§I The useful sentence.
At NRF this year I spent three days in rooms with retailers, and perhaps forty minutes of those three days contained anything we had not already heard by lunchtime on day one. The trade halls are, as always, a heroic restatement of the category's existing opinions about itself. The useful sentence of the trip was whispered, not panel-delivered, by a Target buyer at a side dinner, and I am lifting it here because it is the single most accurate piece of retail counsel I have heard in eighteen months.
She said: we are not looking for brands that will fit our shelf. We are looking for brands our customer has already decided to bring to our shelf. That was it. Five seconds. She moved on to another topic. I wrote the sentence down on the inside of my notebook cover.
§II What the sentence actually means.
What the buyer said is, decoded, the inverse of how most founders pitch. Most founders pitch fit. We will merchandise against your endcap; we will respect your promotional calendar; we will participate in your private-label programs; we will be a good partner in your shelf. This is fine, and in a commoditised category it is enough. In any category that matters, it is insufficient.
What the buyer wants is the prior conviction. She wants to see that the brand has already, independently of her, made the customer decide. She wants the brand to arrive with evidence that the customer would walk into her store and ask for this product by name if it were not there. The brand that arrives with fit gets ranged. The brand that arrives with prior conviction gets promoted into the category position.

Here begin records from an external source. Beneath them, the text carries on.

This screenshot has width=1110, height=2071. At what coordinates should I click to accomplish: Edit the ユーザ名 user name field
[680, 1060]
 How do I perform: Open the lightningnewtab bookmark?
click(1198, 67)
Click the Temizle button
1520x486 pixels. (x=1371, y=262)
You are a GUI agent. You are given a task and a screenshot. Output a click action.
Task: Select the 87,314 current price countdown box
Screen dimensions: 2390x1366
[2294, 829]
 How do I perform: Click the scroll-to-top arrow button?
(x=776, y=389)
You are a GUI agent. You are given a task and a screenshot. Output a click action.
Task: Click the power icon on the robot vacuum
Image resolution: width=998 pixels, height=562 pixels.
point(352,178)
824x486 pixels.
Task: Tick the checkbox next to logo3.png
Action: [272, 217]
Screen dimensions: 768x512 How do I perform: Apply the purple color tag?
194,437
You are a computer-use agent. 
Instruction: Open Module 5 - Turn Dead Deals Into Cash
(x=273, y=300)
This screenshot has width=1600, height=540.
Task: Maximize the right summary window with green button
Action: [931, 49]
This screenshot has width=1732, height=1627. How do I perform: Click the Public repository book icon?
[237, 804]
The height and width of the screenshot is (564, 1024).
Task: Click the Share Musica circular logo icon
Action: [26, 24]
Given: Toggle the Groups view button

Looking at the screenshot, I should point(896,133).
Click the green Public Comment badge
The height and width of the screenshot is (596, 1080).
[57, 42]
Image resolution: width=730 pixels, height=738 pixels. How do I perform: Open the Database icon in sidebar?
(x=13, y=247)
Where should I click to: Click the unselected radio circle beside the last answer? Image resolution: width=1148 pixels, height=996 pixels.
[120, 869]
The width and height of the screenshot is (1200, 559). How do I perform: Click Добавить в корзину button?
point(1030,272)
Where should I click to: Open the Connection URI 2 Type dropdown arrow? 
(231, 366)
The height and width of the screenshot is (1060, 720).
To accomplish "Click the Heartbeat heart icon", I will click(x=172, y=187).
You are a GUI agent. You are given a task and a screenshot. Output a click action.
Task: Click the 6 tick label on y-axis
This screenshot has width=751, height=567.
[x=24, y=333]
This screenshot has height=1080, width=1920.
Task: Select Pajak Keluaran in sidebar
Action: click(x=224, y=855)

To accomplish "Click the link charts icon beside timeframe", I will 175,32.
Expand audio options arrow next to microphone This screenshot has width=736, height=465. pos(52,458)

We are not looking for brands that will fit our shelf. We are looking for brands our customer has already decided to bring to our shelf. — Target buyer, reported with permission
§III How to arrive with prior conviction.
The operational implication is specific. Before a wholesale meeting with a retailer that matters, the brand should have a body of evidence — from DTC, from specialty retail, from direct customer research — that shows the customer already asking for the product in the retailer's competitors. Send the evidence. Lead with it. Do not lead with fit.
Founders often feel unqualified to lead with prior conviction at Series A. They should lead with it anyway, inside the evidence they have. If your repeat rate in your own channel is eight points above category, lead with that. If your customer has, unprompted, written you four hundred emails asking for you to be in Target, lead with that. Fit is a byproduct of the meeting; conviction is the reason for the meeting.
This sentence has now made its way into every brief we produce for clients preparing for a top-tier retail pitch. It is worth, collectively, more to our client base than the hundred pages of panel content I sat through that week.
Footnotes
- The buyer quoted has given permission for the sentence to be published without attribution. She was, characteristically, clear about the permission.